# A question about T duality

Normally T-duality is introduced perturbatively by computing world-sheet spectrum of fundamental strings, and one of the conclusions is that it switches between momentum mode and winding mode of fundamental strings. My question is that does this switching extend beyond fundamental strings, namely, is it true that T-duality simply turns any momentum modes (for example, those carried by D-strings) into winding fundamental strings? If yes, is there a convenient way to see why is this the case?

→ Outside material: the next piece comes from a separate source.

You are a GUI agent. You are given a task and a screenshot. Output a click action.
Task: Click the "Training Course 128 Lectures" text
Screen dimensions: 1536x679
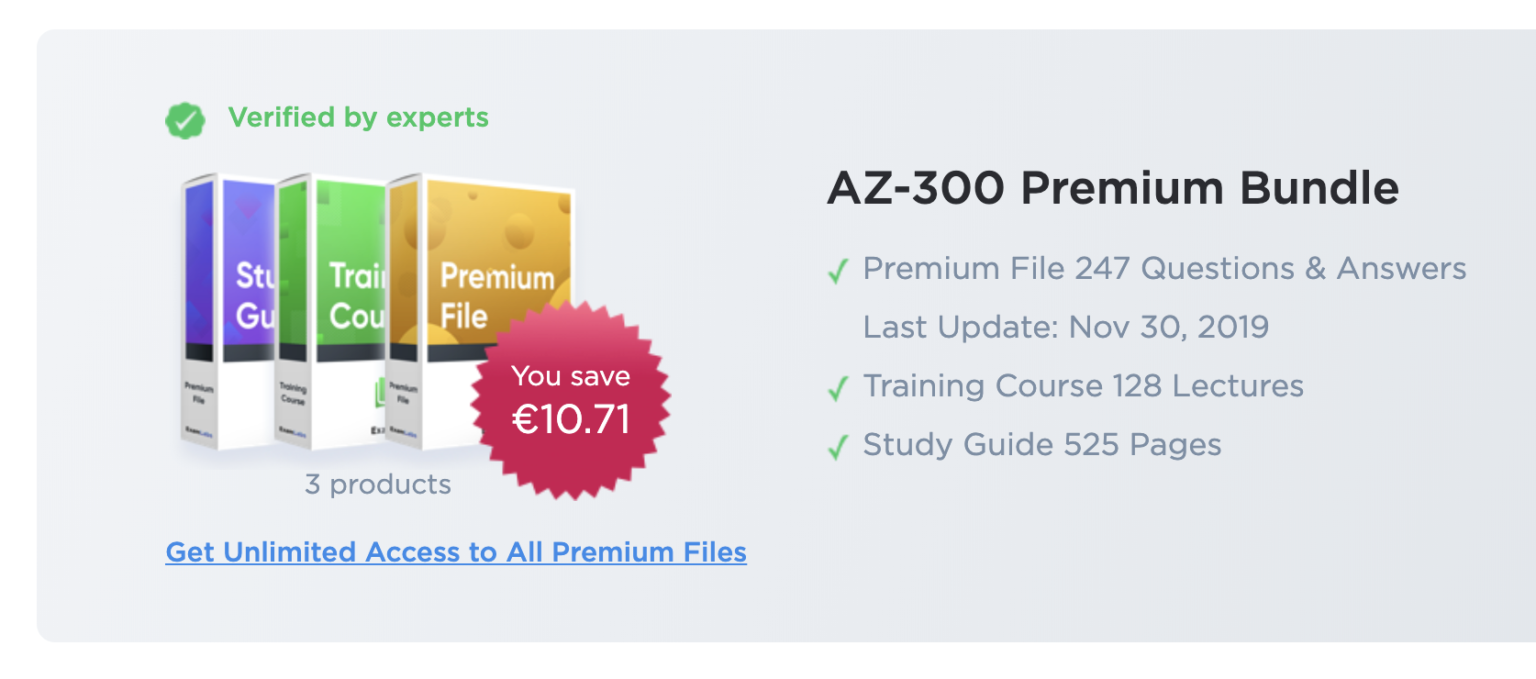click(1083, 386)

This still leaves the question whether T-duality is valid nonperturbatively. In all the known simple enough supersymmetric string vacua where it is provable in perturbation theory, it also holds nonperturbatively. We can't rigorously prove this statement in the universal situation because we're lacking the universal nonperturbative definition of string theory. However, we may prove it for many vacua by various tools – argue it is true for vacua with the maximal supersymmetry which produce SUGRA with exceptional noncompact (in M-theory: discrete U-duality) symmetries (T-duality is a subgroup); we may prove it for IIA and $E_8\times E_8$ heterotic string theory using BFSS Matrix theory, and so on.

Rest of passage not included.